Seria ótimo! Eu estava mesmo querendo procurar umas roupas
para ir ao show com Trisha. Vamos todas, Nemo?'.
O rosto
de Nemo contorceu-se em rusgas de melancolia. Com uma voz esvaziada,
disse, 'Amanhã eu irei almoçar com minha mãe'. O
clima no pequeno apartamento ficou frio – mais frio do que a
temperatura gélida que recaía por toda a cidade naquela
noite. Kali percebeu a solenidade na voz de Nemo e a abraçou
bem apertado. Nemo deixou-se carregar pelos braços da amiga e
encerrou o rosto no peito da amiga. Natasha deitou sua mão
sobre os ombros de Nemo, 'Vai dar tudo certo. Tenho certeza que ela
ficará feliz em saber novidades de você'. Nemo não
respondeu àquelas palavras. Ela apenas ficou escondida entre
os seios de Kali por um momento e depois voltou a comer. Ela não
disse mais uma palavra sequer.
Pouco
depois, Kali já tinha se recolhido para o quarto. Queria ver
se adiantava uns trabalhos para poder estar completamente livre
amanhã. Natasha e Nemo ainda ficaram mais um tempo na sala,
mas não tardaram também de irem para os quartos.

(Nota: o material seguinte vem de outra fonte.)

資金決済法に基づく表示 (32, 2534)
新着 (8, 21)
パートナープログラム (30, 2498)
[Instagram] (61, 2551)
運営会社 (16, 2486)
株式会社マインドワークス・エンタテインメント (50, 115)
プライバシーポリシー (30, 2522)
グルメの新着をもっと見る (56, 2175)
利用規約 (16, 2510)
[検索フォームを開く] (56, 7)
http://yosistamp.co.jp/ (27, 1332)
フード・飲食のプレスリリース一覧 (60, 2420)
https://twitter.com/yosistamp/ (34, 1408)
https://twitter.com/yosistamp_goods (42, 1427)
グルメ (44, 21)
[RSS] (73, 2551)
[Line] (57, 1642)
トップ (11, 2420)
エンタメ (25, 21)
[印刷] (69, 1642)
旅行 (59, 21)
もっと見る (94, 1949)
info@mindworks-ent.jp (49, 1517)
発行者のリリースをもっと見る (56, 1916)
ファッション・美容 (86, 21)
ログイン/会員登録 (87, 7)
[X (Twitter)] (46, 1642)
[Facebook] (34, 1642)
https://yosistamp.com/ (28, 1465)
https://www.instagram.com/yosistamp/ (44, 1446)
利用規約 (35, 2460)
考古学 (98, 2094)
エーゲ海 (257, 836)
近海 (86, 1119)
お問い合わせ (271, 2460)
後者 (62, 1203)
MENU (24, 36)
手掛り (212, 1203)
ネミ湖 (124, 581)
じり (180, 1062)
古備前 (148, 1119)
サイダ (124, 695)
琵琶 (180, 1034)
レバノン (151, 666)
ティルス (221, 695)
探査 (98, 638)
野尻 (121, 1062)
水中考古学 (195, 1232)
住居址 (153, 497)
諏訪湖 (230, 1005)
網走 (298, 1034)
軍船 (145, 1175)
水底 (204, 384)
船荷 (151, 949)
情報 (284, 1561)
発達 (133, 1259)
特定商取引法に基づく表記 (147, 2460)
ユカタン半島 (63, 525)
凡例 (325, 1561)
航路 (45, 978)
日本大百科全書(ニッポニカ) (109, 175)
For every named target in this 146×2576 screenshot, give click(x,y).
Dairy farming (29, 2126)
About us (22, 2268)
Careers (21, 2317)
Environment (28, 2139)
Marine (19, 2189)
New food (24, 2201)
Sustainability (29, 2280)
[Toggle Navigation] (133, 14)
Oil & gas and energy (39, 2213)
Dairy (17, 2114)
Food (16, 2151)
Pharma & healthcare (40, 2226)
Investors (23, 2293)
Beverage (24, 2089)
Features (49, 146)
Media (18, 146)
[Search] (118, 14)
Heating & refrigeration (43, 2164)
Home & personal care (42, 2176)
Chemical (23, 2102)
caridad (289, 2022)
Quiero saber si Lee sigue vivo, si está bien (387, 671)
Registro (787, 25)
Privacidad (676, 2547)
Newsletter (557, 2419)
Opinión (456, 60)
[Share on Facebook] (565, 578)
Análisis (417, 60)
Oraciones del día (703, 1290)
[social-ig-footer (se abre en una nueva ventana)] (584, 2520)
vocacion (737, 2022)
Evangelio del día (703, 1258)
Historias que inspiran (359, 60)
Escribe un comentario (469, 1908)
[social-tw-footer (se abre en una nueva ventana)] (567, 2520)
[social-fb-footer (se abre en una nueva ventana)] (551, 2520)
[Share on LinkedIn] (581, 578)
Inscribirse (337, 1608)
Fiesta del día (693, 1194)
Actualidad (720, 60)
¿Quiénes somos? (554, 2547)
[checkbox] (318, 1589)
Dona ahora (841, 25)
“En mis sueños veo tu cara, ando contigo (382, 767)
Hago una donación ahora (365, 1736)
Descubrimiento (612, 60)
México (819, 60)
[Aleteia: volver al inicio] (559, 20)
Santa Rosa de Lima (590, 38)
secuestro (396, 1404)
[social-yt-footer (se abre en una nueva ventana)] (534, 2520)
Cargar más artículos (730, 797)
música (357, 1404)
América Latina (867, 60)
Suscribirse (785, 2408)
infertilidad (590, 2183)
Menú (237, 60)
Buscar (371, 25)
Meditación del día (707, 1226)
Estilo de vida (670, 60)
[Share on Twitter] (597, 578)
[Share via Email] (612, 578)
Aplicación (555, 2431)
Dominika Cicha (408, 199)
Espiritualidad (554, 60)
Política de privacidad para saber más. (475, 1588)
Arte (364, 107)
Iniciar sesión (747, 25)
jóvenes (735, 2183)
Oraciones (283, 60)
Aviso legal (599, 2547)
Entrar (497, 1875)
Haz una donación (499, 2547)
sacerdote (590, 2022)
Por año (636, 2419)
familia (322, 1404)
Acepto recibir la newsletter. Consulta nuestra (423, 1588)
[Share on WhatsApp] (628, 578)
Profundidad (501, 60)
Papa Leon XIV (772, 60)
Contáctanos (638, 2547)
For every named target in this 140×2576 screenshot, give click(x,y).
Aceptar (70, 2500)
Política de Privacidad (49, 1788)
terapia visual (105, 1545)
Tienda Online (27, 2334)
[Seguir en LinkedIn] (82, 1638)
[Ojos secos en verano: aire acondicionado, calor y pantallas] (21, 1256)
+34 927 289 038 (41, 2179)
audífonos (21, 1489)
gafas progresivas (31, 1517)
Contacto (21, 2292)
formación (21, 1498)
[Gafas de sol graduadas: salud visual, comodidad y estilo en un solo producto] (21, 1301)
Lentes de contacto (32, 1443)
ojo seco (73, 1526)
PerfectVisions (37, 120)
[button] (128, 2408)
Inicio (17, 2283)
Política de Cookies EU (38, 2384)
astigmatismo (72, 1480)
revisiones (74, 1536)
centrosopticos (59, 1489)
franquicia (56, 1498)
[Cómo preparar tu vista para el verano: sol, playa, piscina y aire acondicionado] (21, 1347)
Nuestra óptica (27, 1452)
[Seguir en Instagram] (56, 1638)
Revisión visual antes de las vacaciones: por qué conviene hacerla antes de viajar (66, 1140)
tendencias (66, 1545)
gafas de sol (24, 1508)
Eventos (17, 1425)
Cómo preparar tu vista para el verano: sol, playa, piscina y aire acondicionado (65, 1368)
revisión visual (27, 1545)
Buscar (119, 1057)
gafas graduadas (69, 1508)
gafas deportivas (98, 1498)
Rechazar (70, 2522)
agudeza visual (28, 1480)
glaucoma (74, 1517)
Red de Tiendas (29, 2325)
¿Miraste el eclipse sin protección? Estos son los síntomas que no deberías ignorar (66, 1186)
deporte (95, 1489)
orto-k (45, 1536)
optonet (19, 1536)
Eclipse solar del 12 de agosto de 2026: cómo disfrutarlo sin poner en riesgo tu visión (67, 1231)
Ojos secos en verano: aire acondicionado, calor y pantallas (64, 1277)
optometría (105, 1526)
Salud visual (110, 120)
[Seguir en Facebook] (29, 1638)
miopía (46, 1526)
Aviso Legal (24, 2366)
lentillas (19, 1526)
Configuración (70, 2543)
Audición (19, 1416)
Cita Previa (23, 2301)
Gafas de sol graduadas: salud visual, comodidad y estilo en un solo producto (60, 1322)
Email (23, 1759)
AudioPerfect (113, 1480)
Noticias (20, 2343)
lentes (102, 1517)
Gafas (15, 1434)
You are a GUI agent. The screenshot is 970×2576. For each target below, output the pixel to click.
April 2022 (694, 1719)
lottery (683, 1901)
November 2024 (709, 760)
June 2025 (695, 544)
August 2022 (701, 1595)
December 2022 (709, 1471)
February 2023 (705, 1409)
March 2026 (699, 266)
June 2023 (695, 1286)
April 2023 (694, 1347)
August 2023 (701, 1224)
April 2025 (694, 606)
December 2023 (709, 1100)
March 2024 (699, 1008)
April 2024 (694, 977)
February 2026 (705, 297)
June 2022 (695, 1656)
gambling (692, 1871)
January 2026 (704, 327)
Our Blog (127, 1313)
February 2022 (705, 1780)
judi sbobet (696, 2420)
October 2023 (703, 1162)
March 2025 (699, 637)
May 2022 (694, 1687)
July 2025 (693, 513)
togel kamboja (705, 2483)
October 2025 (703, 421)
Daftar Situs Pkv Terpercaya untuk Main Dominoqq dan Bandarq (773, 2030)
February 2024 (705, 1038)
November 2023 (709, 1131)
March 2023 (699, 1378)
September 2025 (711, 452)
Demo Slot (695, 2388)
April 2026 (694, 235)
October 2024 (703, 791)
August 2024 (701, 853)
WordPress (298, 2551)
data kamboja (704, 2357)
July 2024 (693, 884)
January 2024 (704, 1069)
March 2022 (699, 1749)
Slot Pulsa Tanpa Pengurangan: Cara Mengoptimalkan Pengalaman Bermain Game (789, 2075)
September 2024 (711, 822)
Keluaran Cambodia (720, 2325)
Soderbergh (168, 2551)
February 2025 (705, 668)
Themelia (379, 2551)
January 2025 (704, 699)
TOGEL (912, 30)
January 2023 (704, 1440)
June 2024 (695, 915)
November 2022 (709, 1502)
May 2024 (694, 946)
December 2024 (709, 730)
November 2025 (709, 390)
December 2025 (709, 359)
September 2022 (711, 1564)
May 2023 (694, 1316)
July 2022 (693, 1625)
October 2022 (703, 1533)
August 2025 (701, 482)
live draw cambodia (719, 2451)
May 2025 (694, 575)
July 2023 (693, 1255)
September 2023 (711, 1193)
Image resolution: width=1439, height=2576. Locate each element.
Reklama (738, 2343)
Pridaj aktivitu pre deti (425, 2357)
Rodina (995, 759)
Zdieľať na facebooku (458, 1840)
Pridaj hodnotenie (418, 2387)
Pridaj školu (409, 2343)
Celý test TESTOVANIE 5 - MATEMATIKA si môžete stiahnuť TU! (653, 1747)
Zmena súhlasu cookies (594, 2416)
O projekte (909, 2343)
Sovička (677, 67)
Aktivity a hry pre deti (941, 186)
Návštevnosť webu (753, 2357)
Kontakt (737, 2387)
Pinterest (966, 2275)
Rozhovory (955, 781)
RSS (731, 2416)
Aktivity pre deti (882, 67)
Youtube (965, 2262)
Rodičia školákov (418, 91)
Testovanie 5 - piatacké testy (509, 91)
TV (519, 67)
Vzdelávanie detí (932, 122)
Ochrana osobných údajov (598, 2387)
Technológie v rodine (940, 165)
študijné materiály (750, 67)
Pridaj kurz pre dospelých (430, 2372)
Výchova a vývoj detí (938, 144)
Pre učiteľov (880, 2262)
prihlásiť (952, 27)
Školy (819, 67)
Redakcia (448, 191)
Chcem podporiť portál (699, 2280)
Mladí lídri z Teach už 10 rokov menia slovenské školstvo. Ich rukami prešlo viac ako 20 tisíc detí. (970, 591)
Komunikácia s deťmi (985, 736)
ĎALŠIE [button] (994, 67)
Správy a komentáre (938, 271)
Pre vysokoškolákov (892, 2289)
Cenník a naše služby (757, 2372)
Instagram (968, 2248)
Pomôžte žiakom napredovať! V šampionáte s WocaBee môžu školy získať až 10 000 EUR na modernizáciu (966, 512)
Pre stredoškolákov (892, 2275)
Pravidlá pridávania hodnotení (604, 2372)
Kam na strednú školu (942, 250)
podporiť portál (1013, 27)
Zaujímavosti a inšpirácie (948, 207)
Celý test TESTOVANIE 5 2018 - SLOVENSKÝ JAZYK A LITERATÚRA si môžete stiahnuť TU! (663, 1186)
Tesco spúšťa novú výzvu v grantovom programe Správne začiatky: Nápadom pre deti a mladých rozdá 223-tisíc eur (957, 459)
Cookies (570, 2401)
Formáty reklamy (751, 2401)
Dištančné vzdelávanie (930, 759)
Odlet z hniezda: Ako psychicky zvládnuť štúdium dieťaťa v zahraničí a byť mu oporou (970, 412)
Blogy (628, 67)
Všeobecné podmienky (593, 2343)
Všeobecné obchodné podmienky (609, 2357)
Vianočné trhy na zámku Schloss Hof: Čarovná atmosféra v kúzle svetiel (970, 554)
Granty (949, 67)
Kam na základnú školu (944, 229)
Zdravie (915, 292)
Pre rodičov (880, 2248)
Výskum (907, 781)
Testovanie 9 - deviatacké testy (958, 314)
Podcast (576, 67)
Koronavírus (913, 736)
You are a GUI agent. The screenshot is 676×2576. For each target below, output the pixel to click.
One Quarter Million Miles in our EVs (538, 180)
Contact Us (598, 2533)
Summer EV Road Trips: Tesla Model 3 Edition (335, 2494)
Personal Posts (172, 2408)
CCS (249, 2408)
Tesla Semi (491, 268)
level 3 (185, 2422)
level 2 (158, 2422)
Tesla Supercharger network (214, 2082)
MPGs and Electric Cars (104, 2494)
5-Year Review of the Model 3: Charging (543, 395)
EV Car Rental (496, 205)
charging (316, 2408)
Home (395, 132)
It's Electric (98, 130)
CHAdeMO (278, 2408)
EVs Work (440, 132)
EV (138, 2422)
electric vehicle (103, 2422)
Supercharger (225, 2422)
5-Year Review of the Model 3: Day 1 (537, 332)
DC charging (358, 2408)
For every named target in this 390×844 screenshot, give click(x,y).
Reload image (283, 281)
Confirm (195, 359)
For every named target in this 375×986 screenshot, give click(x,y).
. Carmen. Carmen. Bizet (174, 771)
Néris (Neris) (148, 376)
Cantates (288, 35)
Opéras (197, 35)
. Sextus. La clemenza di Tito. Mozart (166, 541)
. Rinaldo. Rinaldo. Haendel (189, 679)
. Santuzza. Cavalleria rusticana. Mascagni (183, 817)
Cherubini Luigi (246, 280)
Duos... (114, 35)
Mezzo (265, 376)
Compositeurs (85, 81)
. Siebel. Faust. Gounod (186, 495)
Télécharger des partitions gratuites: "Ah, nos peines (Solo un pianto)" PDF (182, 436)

'Depois do almoço, se quiser sair conosco, nos dê um
toque pelo celular, certo?', disse Natasha à porta do quarto
de Nemo. Nemo apenas fez que sim com a cabeça, ainda em
silêncio. Natasha suspirou pesarosa e correu os olhos pelo
quarto vazio de Nemo, 'Nós até poderíamos ver se
comprávamos algo para preencher esse quarto, não é
amiga? Talvez uma luminária, uma mesa de estudos. Que tal uma
mesinha japonesa? Você adora isso, não é?'. Nemo
novamente apenas respondeu que sim com a cabeça. Percebendo
que a amiga queria ficar sozinha, Natasha apenas se despediu, 'Boa
noite, querida. Não se preocupe com amanhã, vai dar
tudo certo' e então fechou a porta do quarto.
Nemo
ficou só, com seus próprios fantasmas assobiando na
consciência. Seus olhos se viraram para a janela do quarto e
para o seu reflexo no vidro. Olhando a forma escura de sua silhueta,
Nemo tocou os delineamentos de seu rosto e disse, com a voz um pouco
incerta e trêmula, 'Estou linda...'.